I **** you not I had not thought about her once for like 2 weeks, and when I eventually did, it wasn't painful. I have even occasionally felt like I wouldn't even get back together with her if she asked me, and that I just really want to be friends with her, and then when I heard those rumors I suddenly felt like **** all over again. I should point out that we have not made any formal plans as to what our friendship would be like but we both at least want to be able to talk on facebook or hang out for a bit if we happen to meet in a bar. It would be great to have a close friendship with her but I'm just not sure about it. If I can suddenly go from feeling almost-over-her to feeling like we just broke up, how am I supposed to know when I'm ready for friendship? What if we become friends and everything is going great, then she starts seeing another guy and I spiral down again?

 

Then again, you really can't know what it will feel like until it happens, as my ex also pointed out.

 

Any advice on this? I am thinking about adding her back to my friend list on facebook just for a start.

 

 

(Oh I should point out we have been going no contact, except for if we've had something actually important to talk about, which hasn't been often.)

Edited by pieturli
Forgot to mention the NC rule
Posted

Personally, I think it's too soon for the two of you to try to be friends. Give yourself more time. Better safe than sorry.

  • Author
Posted

Oh I agree that we cant just go back to being friends right now:P Even she, the breaker-upper was pretty sure that she can't think of me as a friend quite yet. I know that it will take a bit of time, but whats confusing me is how my feelings can change around so quickly.

 

What about the whole facebook thing? Do you think I should re-add her onto my friend list (originally deleted her because it was very difficult for me to keep seeing her face every time I logged in)?
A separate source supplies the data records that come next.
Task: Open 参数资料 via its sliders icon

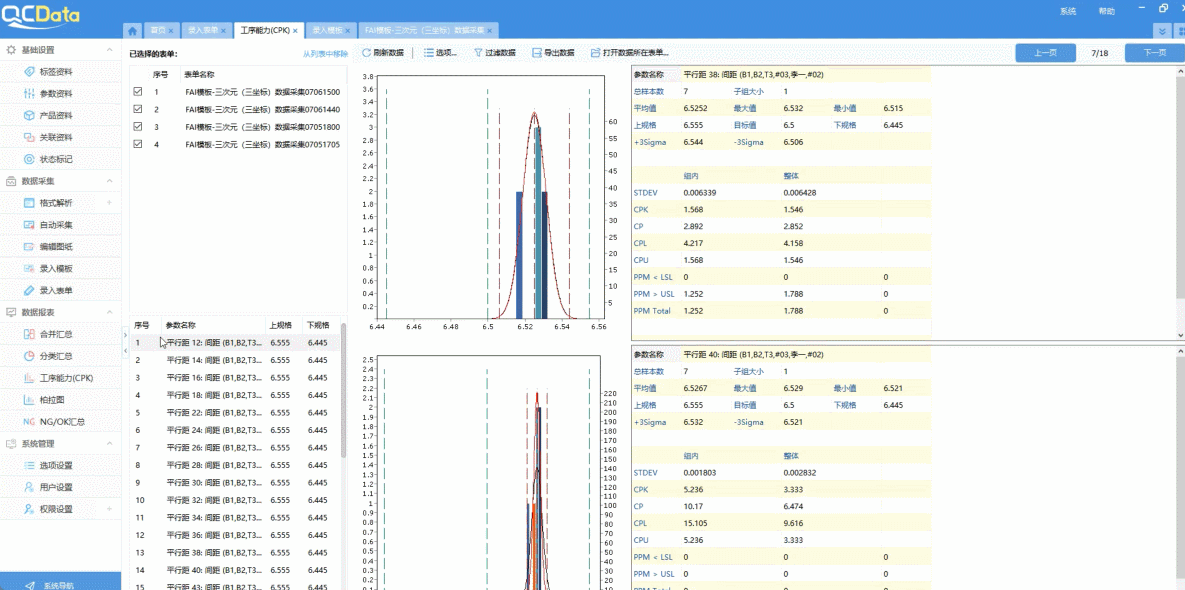Action: (x=30, y=94)

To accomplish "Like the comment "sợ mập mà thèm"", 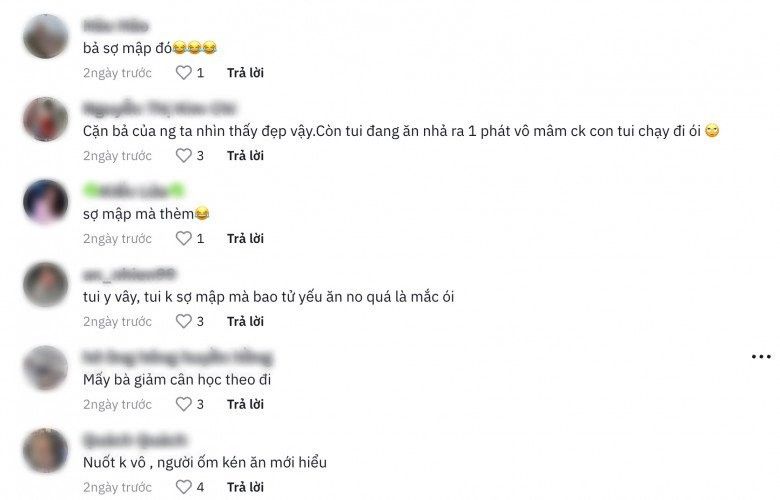I will (x=184, y=238).
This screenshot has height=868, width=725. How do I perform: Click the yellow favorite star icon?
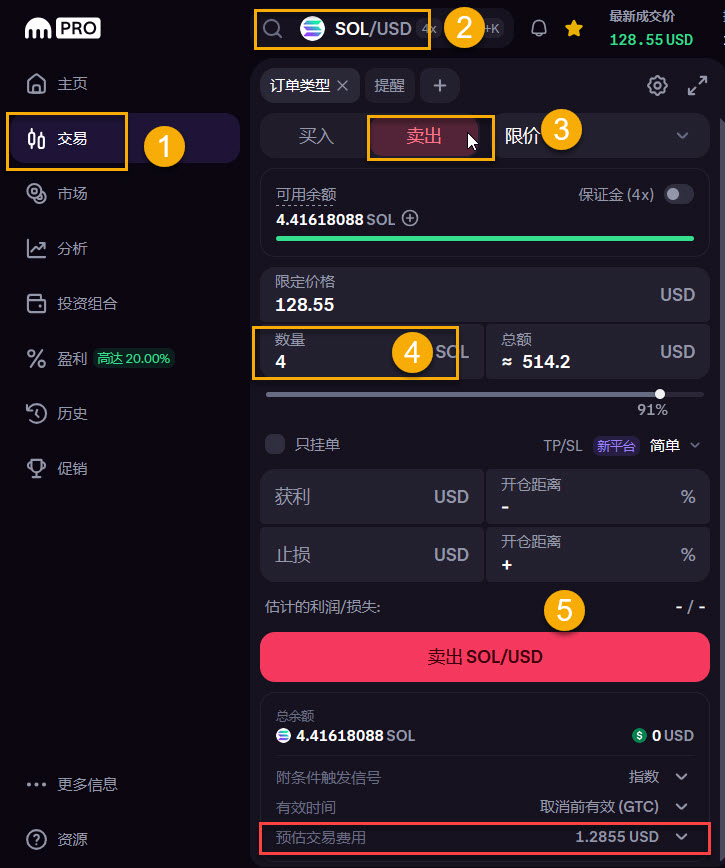pos(574,28)
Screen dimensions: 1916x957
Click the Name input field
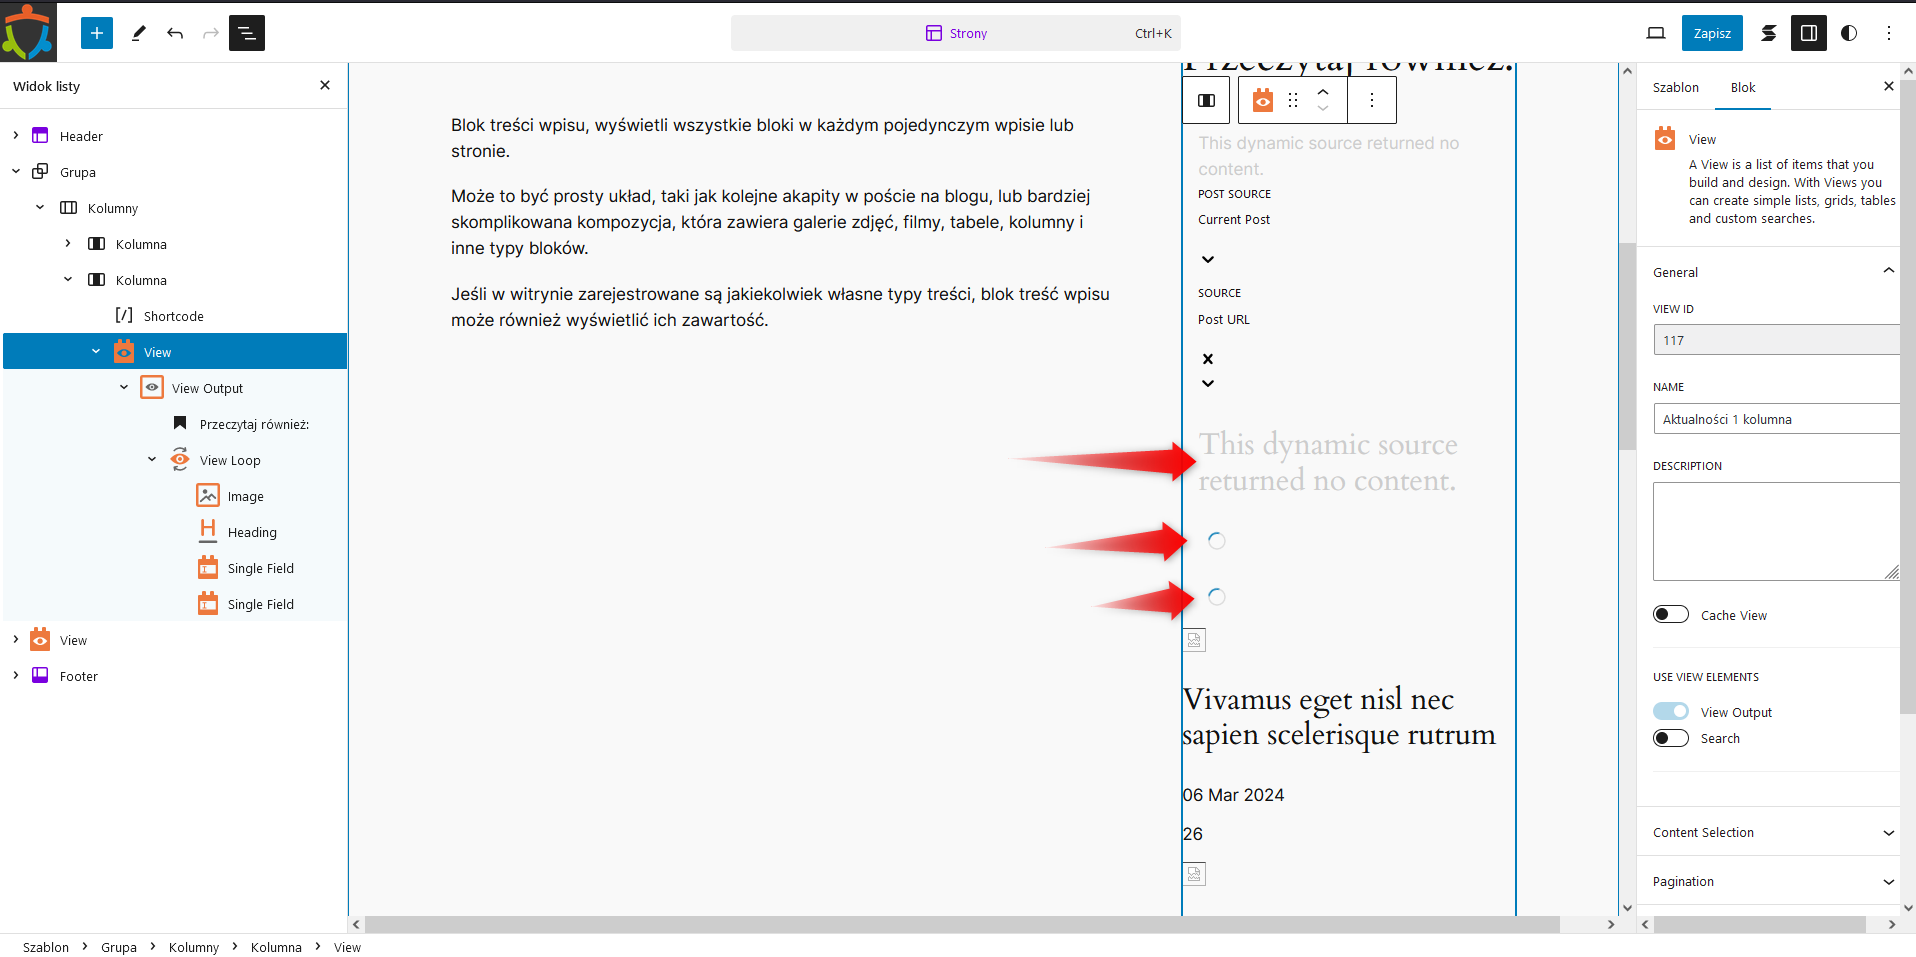[x=1775, y=419]
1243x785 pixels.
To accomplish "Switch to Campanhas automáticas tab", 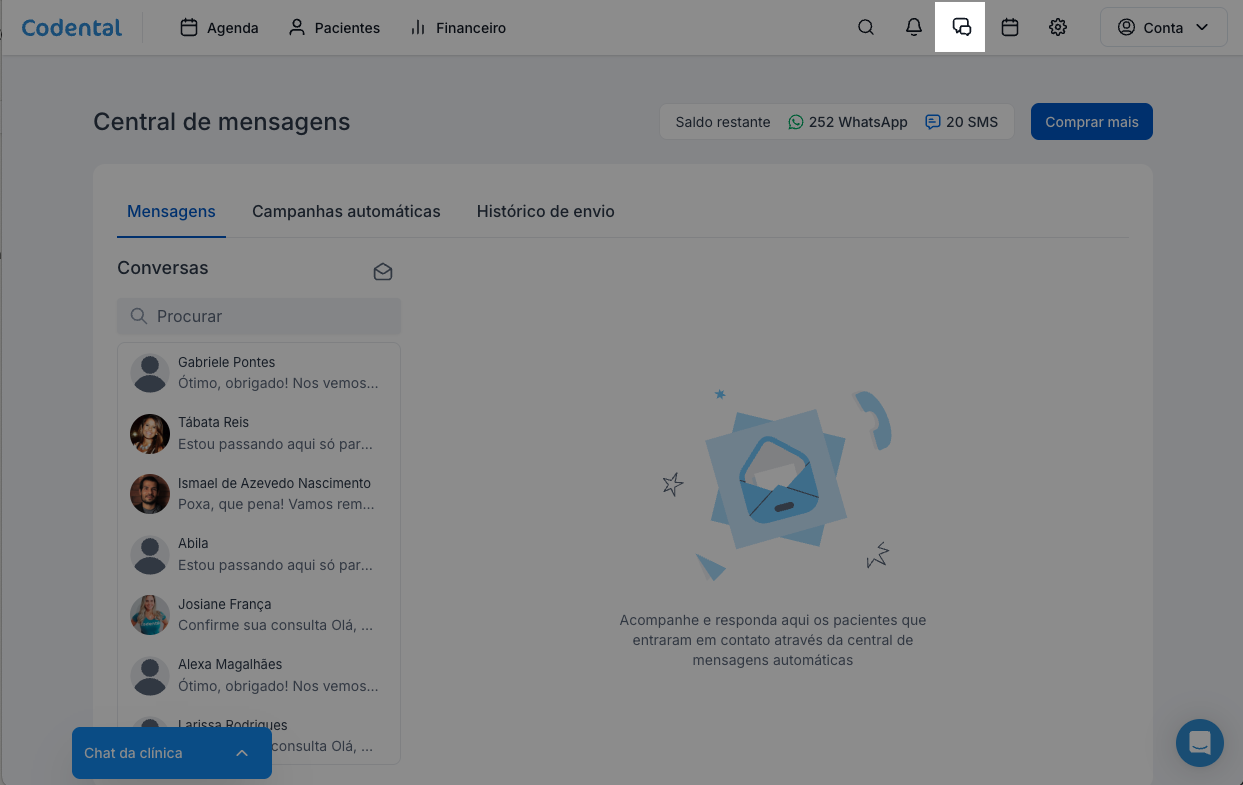I will (346, 211).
My reasoning is, if I add her on facebook again, that would sort of be the prerequisite to friendship, that by doing so we could both slowly get acquainted to being just friends. Does that make any kind of sense:P?

Posted

Don't add her to FB. What if she DOES start seeing someone? Your ego was pricked by the idea she'd moved on - that's why your feelings changed. You need more time to get used to the idea of both of you moving on. It's too soon. Stay NC and ask people not to tell you things about her.

  • Author
Posted (edited)

Yeah you are probably right. We already made a deal that we would talk at some point after the next few months to see how it feels, and then just let it roll on its on weight. If we become close friends, fantastic. If we become casual friends, thats good too. We just don't want to completely disappear from each others lives, precisely because our relationship was very good. I must say that this is a bizarre feeling, not caring about one night stands at all, but practically crapping myself if I suspect that she is dating. I think that even in the far future, seeing her getting involved with someone else will cause a tiny spark of jealousy, and I think the same will happen to her when she sees me with a new woman. That is what a lot of people say at least:) that even the dumper can get jealous. In the future though, it wont be as big a deal. Relationships are complicated damnit.

 

But thanks Fern, I shall go by your advice and wait at least for a while before even beginning to re-friend her.